## Directive 1
In the post, can you change "infatuation" to "fascination" and write out the stretch from "So in truth, maybe" through "a happier experience." again?
## Directive 2
Can you answer these from the post?
(a) Who is credited for the lyrics at the top?
(b) Which website does the writer visit when bored?
(c) Who explained the phenomenon of tickling to the writer?

----- Supplied text -----

Honey now if I’m honest
I still don’t know what love is
Another mirage folds into the haze of time recalled
And now the foodgates cannot hold
All my sorrow all my rage
A tear that falls on every page
Maybe I oughtta mention
Was never my intention
To harm you or your kin
Are you so scared to look within
The ghosts are crawling on our skin
We may race and we may run
We’ll not undo what has been done
Or change the moment when it’s gone
Meet me on the other side…
(David Gray)
:(
You guys want to know a really funny activity that I’ve been doing that’s a little bit messed up, but I can’t stop?
I love going to match.com when I’m bored, typing in my hometown’s zip code and the age range of my peer group and trying to see if I find anyone I know. Inevitably, I do and I gleefully revel in the fact that they’re posting personal ads. Then I point and laugh at their grammatical errors. Then I cry for hours, curled up in a fetal position at the bottom of my shower because I live a sad, sad life.
FEARFUL THOUGHT OF THE MORNING: IS LOVE A FARCE?
I went to the chiropractor once and he explained to me the phenomenon of tickling. Being tickled is actually an extremely uncomfortable experience that raises anxiety in a human being, but the brain doesn’t quite know how to classify the signals it creates. It recognizes that the signals it receives don’t exactly fit into the “pain,” category so it assigns a very ambivalent “pleasure” even though instinctually, when a person is tickled, her instinctual body responses are to get away from the stimuli.
I wonder if being in love is a similar phenomenon. Because, as I’ve realized, to truly love is to be selfless. You have no control when you’re in love. You’re just completely open and you’ll give the other person anything. But is anyone really happy that way? Because that’s what love is, and if you truly know what it means to love, then you will know what it means to give without necessarily receiving back. I think the people who are actually happy are those who love half-assed. They think they love, but really, they maintain some control and are monitoring what they receive back. They don’t completely give of themselves, and therefore, they have everything to gain and not much to lose. I think we’ve all been led to believe that love is bliss, but love is actually somewhat uncomfortable. But we strive for it, and want it so badly when in truth, I don’t think anyone who gives 100% is truly happy. They’re just saints.
So in truth, maybe love is like being tickled. We attach it to feelings of joy when in fact, it doesn’t exactly make us very comfortable or happy. Maybe we should all stick with infatuation and pretend love. It’s a lot safer and a happier experience.
Love is weird. Do we truly love anything or anyone? What is the difference between infatuation and love? Love is selfless. Infatuation is selfish. That’s a great definition. But it’s all relative to how we each define it. How much you love and how you show it is a sign of your individuality. No one else will ever be the same. And if you expect the same form and level of expression, you’re a narcissist and will never be happy with another human being.
Dating a narcissist is the most unfulfilling experience you can have. Because they don’t have room in their hearts for anyone but themselves. And what they give you, is actually more about the fact that THEY are giving it to you, than an actual act of kindness, giving and selflessness (sacrifice). Someone once described the Narcissist’s Dance to me. First they put you on a pedestal and worship you. And then when they find out that you don’t fit their EXACT idea of PERFECTION, they knock you down, shatter you, and do an angry tantrum dance as they smash all your broken pieces. This describes what a narcissist once did to me. And I will hate him forever.

----- Record list -----

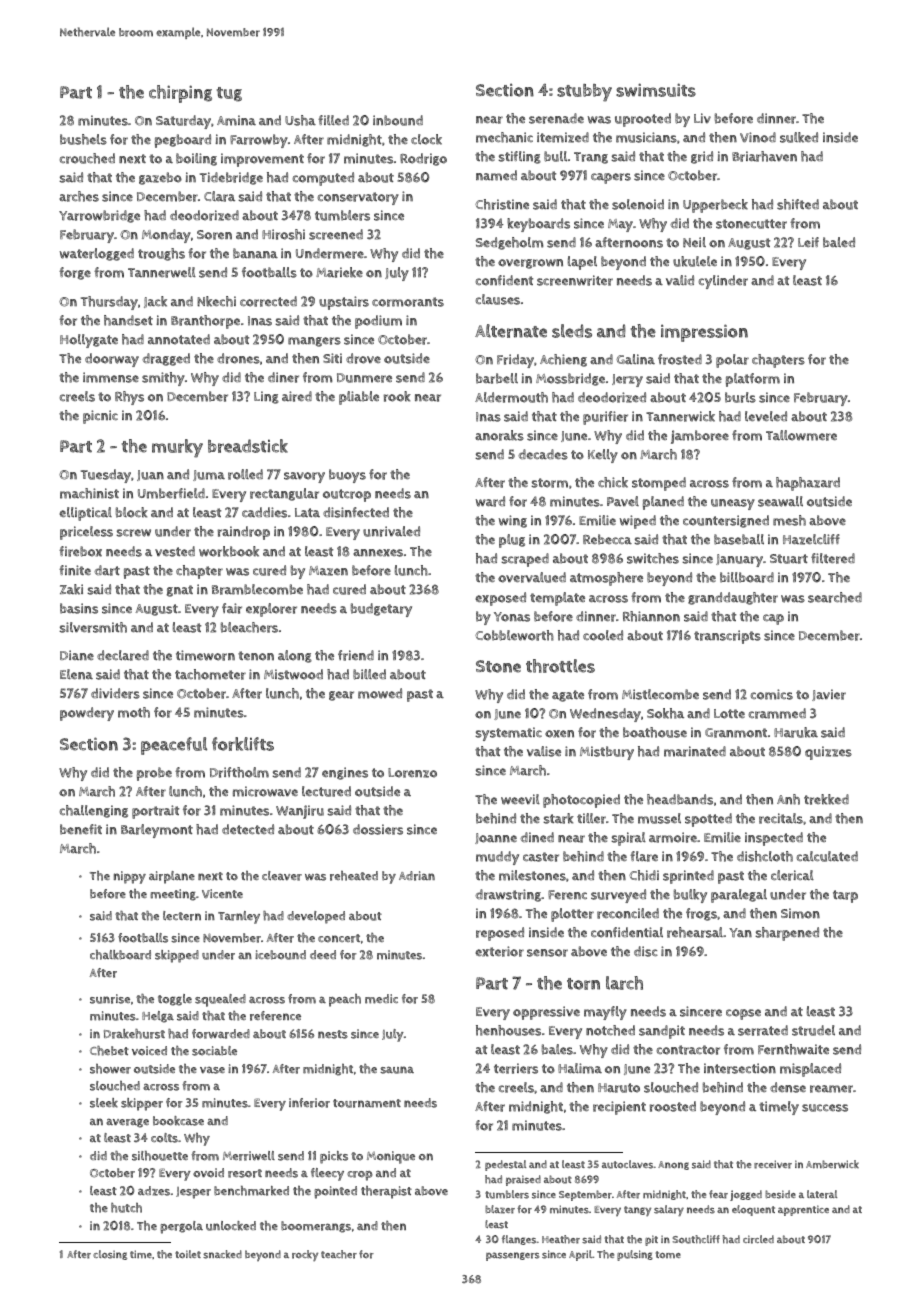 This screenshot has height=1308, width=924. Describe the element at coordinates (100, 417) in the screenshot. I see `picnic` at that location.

-----
----- Record list -----

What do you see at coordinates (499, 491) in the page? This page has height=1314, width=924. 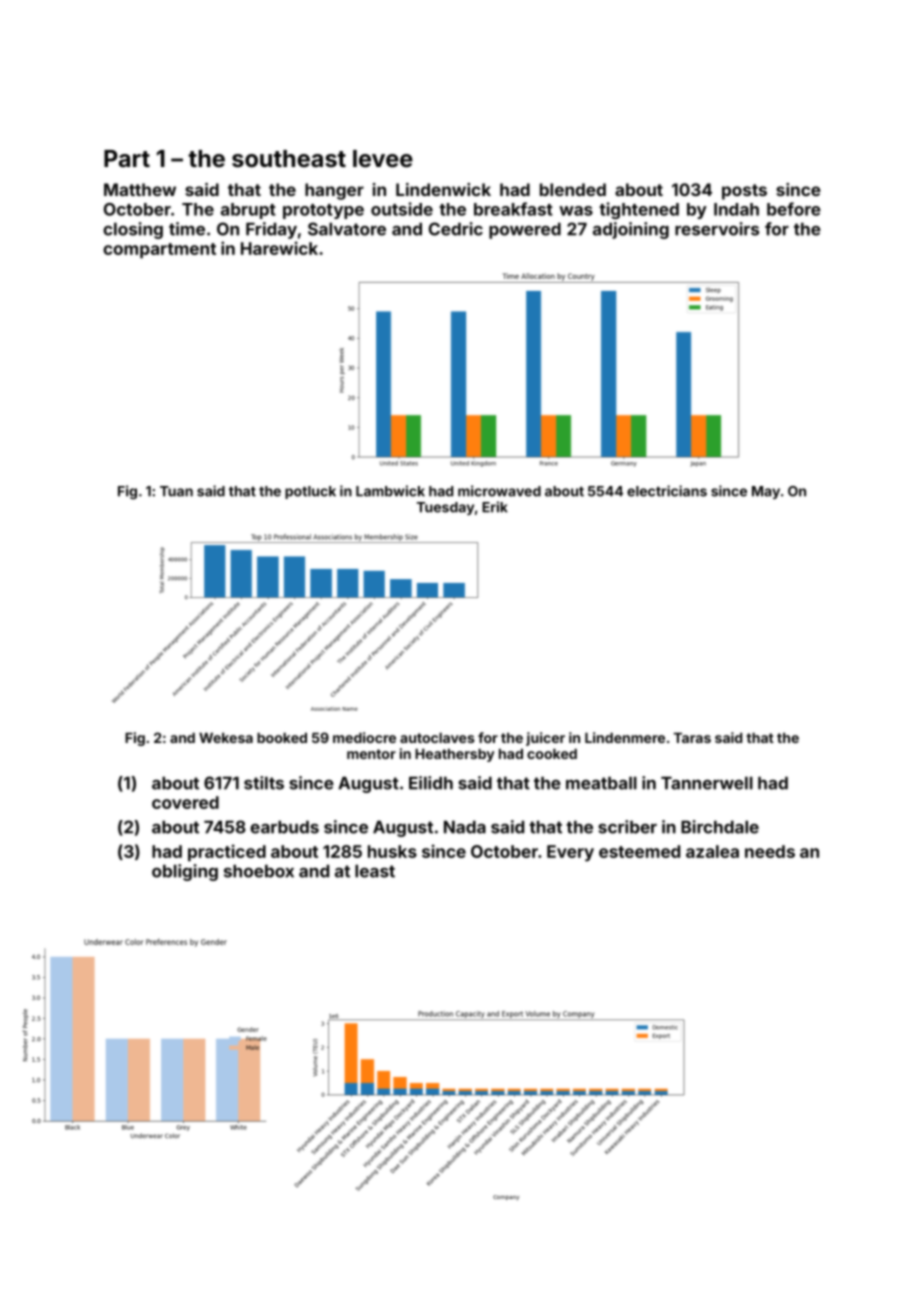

-----

## Complete output 1
So in truth, maybe love is like being tickled. We attach it to feelings of joy when in fact, it doesn’t exactly make us very comfortable or happy. Maybe we should all stick with fascination and pretend love. It’s a lot safer and a happier experience.

## Complete output 2
(a) David Gray
(b) match.com
(c) A chiropractor